Personalisation is pretty epic. You may not know it’s happening, but some websites you visit look completely different for you, than it might to a friend or neighbour. How wild is that? One obvious example is Facebook, which we’ll get into in a moment, but one that you might not think about, especially these days, is airline websites. If you are a frequent flier and click through from an email – they will show you a home page with flights from your home town, specials to destinations you’ve gone to more than once, and if you are a business customer they might offer you car hire or other executive options when adding on to your flight. If you haven’t been on a holiday for a while, they might factor in the demographics and show you a holiday deal. This info is all used for email automation as well – every click you make in that email means more information for the next piece of communication – did you click on car hire? We’ll give you more care hire specials, do you open your emails on the day we send? We might send you more emails than your friend who is also a frequent flier. It’s quite granular and can be used cleverly to anticipate purchase behaviour.
Now, one of the biggest and best ways marketers can use psychographic segmentation in marketing is hiding in plain site. Facebook and Instagram. If you have been targeted by ads that seem to be reading your mind, this is what psychographics is! That’s the whole deal. You might see warnings around the internet about how messenger is ‘listening’ to you talk to your friends or is tracking you. And it is! But not the way you think. It’s a machine, it doesn’t know who YOU are, you are a piece of binary data and every time you like a page, like a post, click through to a website from Facebook or Insta, or share something, this machine makes note of the keywords in those posts and pages. When a Facebook Ads customer rocks up to advertise their product, Facebook Ads manager gives them thousands and thousands of behavioural and interest based options to target. So if you were chatting with a friend about getting a massage, and while you’re chatting you search for it on Facebook or you go to your favourite salon’s page, or even google it, possibly even hours later, you’ve passed on data. Again, it doesn’t say ‘Bec C just did this’ it’s saying ‘This user who also did this, is now doing this’ – and if that advertiser wants to target people who get regular massages (Do you post when you are at a spa? You’ll be targeted by spas!) or if you’ve purchased bath oil or something related from a previous Facebook ad, it’s all there for them to use.

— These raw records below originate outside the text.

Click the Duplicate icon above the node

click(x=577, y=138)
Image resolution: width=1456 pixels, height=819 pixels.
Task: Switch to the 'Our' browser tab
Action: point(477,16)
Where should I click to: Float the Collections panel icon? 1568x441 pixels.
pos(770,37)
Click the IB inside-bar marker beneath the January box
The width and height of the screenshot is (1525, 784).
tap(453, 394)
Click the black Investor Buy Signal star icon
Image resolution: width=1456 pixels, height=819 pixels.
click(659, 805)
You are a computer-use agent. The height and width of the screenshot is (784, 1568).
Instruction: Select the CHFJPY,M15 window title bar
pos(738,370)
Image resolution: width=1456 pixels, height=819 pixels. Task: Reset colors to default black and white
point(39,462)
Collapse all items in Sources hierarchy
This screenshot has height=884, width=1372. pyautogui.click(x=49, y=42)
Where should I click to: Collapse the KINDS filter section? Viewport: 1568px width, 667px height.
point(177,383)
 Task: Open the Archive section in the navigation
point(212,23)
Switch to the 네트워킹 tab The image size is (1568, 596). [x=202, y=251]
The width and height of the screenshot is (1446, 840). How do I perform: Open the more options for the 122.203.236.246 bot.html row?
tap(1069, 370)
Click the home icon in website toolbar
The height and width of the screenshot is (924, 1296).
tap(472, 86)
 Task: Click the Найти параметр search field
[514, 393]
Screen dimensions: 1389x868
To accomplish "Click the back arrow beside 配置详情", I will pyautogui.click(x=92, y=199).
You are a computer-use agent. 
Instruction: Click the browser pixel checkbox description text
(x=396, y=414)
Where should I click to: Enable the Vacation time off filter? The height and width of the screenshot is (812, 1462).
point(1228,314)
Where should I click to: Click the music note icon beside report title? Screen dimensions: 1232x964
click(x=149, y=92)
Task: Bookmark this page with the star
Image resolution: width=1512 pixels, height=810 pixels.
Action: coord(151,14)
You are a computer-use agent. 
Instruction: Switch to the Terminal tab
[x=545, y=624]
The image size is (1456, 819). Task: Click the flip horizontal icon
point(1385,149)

If you’re sitting there spitting about the Cambridge analytica data scandal, know this – if you respond to an ad that asks for your personal details to enter a competition, that’s perfectly legal, you have just consented to them having that data. The issue here was the sneaky way they collected it for another purpose. You have to be transparent with what you are gathering and why, it’s a global law called GDPR which originated in the EU.
So how do you use psychographic segmentation? Well firstly, yes use Facebook ads – they are recommended for consumer goods marketing and even training courses or services – and although you don’t get to keep the info, you are sending your marketing directly to the customers you want, who buy and are interested in similar things. This makes it so easy for you to plan sales and marketing over the year.
As we touched on before, surveys are also a great way to gather this info. Another overlooked way to do this, if you are pressed for budget is to create Personas. Start with two – write a full character description of your perfect customer. What movies do they like, what books do they read, do they like long walks or prefer yoga? Are they vegetarian or omni, do they have kids or do they like caravanning? Write as MUCH as you can to create this person, and then when you are happy with your perfect customer – make sure all of your marketing is devoted to making that person happy.